TV review: ‘The Grinder’ gets off to a pleasant start

Likewise, “THE GRINDER” continues the handsome-actor nostalgia, showcasing Rob Lowe’s good looks and comedic timing with a new twist on the family comedy genre.


While most of the headlines will focus on Lowe’s presence as a former ’80s star staying busy in 2015 (and it couples nicely with John Stamos headlining Fox’s other new comedy, the inept Grandfathered), can we please, please, please recognize what Fred Savage is doing here?

In the premiere, Jimmy has to juggle watching the kid (a task that falls largely to his harried staff) while managing things in order to give his son a night out.

The flaws notwithstanding – and despite the summer departure of producer Greg Malins – “The Grinder” feels like it has more potential than “Grandfathered“, which is yet another series (“About a Boy” being a recent example) about a grown-up Peter Pan forced to deal with the better angels in his nature thanks to exposure to a child.

In the best scene in the pilot, Lowe taps into his charming (and smarter than he seems) idiot persona and gets Stewart to admit that his time playing The Grinder makes him more qualified to practice law than any average person on the street.

You’ve seen the setup before, more or less. And he sees me as somebody who’s grounded, who has roots, is loved, has a family, which is something he’s never had and something that he really wants. Oh, and by the way, Gerald has a baby. Naturally, a guy who tweezes out single gray hairs has trouble even saying the word “grandfather“. It doesn’t artificially harden Jimmy’s heart just to melt it. Are you excited to see these TV icons back on TV starring in their own shows? But Jimmy will learn a few valuable lessons from his insta-family as well. The show tosses in amusing cameos. In those moments where the bubble starts to burst, Stewart does what he can to keep the illusion going for Dean’s benefit. Sinatra agreed, stopped by the table, and Rickles cut him dead with that punch line.

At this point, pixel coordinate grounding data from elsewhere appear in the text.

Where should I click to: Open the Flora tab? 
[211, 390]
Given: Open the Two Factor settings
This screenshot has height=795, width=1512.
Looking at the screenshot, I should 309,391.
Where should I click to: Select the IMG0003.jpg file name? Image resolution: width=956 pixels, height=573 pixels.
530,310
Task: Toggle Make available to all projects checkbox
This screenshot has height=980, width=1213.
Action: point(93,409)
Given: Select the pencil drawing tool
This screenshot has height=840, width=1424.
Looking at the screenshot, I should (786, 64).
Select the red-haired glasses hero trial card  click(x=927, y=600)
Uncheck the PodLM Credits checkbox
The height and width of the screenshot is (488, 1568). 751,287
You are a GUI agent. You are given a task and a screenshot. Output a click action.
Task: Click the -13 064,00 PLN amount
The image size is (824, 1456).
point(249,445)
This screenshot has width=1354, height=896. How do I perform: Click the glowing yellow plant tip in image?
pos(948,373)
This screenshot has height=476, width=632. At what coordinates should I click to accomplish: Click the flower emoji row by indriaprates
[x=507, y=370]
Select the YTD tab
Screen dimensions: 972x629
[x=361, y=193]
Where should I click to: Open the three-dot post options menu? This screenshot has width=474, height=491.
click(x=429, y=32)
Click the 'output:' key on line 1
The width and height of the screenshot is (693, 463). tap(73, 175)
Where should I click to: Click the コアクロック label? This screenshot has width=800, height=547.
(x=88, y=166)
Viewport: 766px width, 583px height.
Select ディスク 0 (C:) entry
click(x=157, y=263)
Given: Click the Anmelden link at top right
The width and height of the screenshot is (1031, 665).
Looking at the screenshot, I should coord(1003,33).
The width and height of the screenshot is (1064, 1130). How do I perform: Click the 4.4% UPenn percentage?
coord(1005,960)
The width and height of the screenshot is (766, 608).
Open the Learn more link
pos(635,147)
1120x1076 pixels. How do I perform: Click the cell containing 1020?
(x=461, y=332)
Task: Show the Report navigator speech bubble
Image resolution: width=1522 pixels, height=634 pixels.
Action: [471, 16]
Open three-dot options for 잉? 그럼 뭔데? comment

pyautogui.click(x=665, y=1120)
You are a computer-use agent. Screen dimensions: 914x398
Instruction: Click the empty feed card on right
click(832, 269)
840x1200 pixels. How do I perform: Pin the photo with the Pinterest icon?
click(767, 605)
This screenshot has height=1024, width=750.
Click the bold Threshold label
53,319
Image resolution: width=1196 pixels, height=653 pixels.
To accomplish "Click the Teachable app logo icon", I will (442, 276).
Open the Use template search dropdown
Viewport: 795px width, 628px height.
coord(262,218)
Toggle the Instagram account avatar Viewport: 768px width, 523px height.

Rickles shows up later at the restaurant to join Deion Sanders and Lil Wayne. But he’s not the only cameo. And, in another cameo, Bob Saget is seated at another table.

The cast is ideal in every way. The mom, Vanessa (Christina Milian), isn’t ready for domestic life and certainly doesn’t think Gerald, whose work situation is unsettled, is either.

That in itself is a good enough premise for a Fox comedy, but The Grinder adds two more key factors: 1. The ABC comedy block, which faced Fox’s 8-9 PM comedy block for the first time, is still running well ahead of last year’s combo of the short-lived Selfie and Manhattan Love Story. “That’s a really delicate balance that they’ve pulled off in the writing and that hopefully I’ve pulled off in the portrayal”.


And then there’s their father, Dean Sanderson, Sr. (William Devane), sister-in-law Debbie (Mary Elizabeth Ellis from “It’s Always Sunny in Philadelphia“), his niece and nephew. His brother Stewart is played by Fred Savage, the erstwhile Kevin Arnold. He’s immediately resentful and wary on a number of fronts when Dean comes back to town. Playing a Chevy Chase-style straight-laced amusing man is something he excels at, but for those of us who are his contemporaries, Lowe’s transformation has been fun to watch.